● **YOUR GOAL**
If a line below contains the word "Bottero", count it; give only the total.

Stored data:
▬▬▬▬▬▬

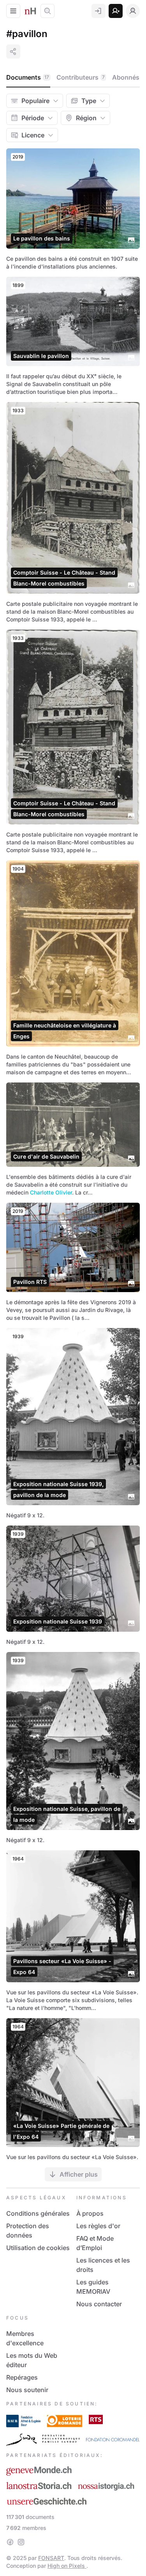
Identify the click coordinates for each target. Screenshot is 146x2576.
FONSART (51, 2558)
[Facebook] (10, 2542)
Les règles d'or (98, 2226)
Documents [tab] (27, 77)
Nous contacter (99, 2304)
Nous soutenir (27, 2390)
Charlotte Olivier (51, 1192)
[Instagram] (21, 2542)
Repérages (22, 2377)
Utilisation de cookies (38, 2248)
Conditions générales (38, 2213)
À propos (90, 2213)
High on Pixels (66, 2565)
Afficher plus (79, 2174)
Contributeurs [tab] (80, 77)
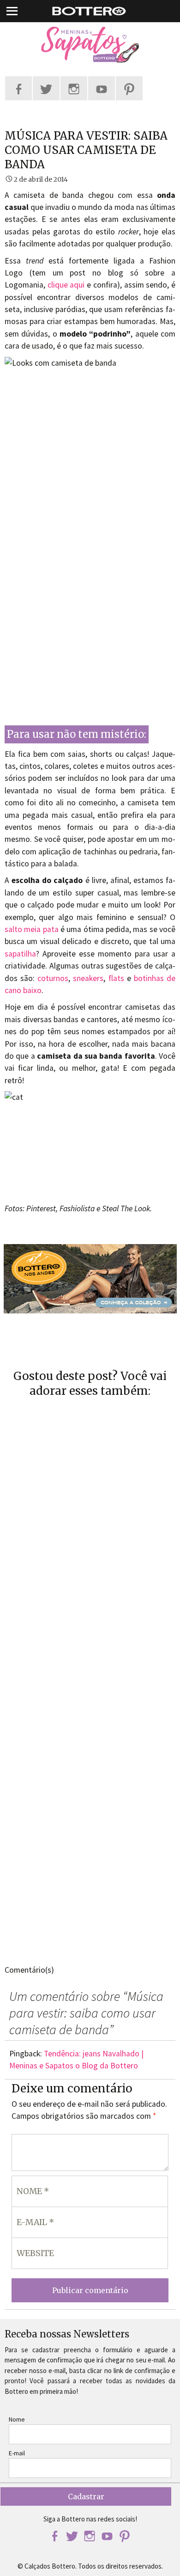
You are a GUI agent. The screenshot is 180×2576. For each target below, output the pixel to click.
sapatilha (20, 954)
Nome (17, 2419)
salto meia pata (32, 929)
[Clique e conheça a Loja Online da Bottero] (90, 1278)
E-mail (17, 2453)
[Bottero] (90, 45)
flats (116, 978)
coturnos (52, 978)
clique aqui (66, 285)
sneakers (88, 978)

▬▬▬▬▬▬

● **EXERCISE SOLUTION**
2